子鬼は逃げ出した。
とりあえず、このままではいずれ大地の神の加護がある事がバレて殺されることが判った。
早いところ群れから逃げ出さなければならない。幸いにして俺は狩人か職人のグループのうちどちらに入るか選ぶことが出来たので(どうも、力は子鬼の中でも低い方らしいが、素早さや器用さはそれなりに高いらしい)、狩人グループに入れてもらう事にした。外に出かける事が多いなら逃げ出すチャンスも多いはずだ。
と、思ってた時期もありました。
俺一人を指導するために大人が5人ついてくる。子鬼は子供のうちはとても大切に育てられる。若木は折れやすいから守る必要があるらしい。大変けっこうな風習ではあるが、今の俺の現状では迷惑なだけだ。ただ、技術を熱心に教えてくれるので助かってる部分もある。
そうこうしているうちに鹿の群れに出会った。弓の打ち方を教わってる大人のゴブリン「カシの葉」が俺の弓の状態が問題ない事を確認してくれる。
「ブナの根、こちらに来てあの鹿を狙ってみろ。大丈夫だ、オマエが撃ったらオレタチが仕留めてやる」
狙いを付けて、鹿の心臓めがけて矢を放つ。狙い違わず一撃で小型のではあるが鹿を仕留める事が出来た。
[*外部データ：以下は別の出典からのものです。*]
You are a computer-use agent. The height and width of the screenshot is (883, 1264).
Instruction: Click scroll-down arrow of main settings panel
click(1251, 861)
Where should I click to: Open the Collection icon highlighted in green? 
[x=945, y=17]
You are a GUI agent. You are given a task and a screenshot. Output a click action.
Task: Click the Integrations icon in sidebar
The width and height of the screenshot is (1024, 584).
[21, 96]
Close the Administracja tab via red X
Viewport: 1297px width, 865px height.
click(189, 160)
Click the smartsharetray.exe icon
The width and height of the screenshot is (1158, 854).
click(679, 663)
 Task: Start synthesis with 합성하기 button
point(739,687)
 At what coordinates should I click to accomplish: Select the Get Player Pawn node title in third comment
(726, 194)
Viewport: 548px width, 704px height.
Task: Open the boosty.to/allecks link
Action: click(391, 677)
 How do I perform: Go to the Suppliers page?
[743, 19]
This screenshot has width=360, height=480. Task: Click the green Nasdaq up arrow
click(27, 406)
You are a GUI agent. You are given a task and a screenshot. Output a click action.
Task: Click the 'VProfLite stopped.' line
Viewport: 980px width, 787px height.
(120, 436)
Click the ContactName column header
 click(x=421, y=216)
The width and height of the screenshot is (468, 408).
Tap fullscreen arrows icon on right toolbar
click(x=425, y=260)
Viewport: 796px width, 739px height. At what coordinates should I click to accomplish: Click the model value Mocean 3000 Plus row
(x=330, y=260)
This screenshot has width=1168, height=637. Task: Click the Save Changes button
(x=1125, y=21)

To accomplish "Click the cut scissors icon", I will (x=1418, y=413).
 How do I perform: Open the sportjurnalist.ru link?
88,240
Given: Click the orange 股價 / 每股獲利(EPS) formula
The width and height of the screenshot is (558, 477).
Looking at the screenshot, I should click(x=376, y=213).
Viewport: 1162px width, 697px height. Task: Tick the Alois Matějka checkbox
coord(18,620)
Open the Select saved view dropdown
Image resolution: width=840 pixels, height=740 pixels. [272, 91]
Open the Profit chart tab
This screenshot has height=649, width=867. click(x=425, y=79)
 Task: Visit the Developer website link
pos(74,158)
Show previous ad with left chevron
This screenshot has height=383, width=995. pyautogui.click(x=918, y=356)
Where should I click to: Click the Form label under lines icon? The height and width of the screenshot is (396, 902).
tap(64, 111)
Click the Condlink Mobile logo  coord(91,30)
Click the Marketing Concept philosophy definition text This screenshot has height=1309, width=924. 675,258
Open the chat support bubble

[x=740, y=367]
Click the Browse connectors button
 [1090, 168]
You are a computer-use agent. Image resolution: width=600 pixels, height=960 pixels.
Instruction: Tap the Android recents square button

「ブナの根、オマエは弓矢の才能があるな。オマエが居ればワレワレの群れも安泰だ」
子鬼は働き手としてグループ分けされる時に名前が付けられる。俺の名前は「ブナの根」に決まった。名付けの際、集落の司祭である「ナラの幹」が「この子は大地と闇の神を結びつける大物になる予感がする」と嬉しそうに笑ってくれた。その嬉しそうな顔を見て、集落を逃げ出そうとしていることに心が痛んだが、このまま集落に残っていると俺に待っている運命は「死」でしかない。生きるためには仕方がないんだ。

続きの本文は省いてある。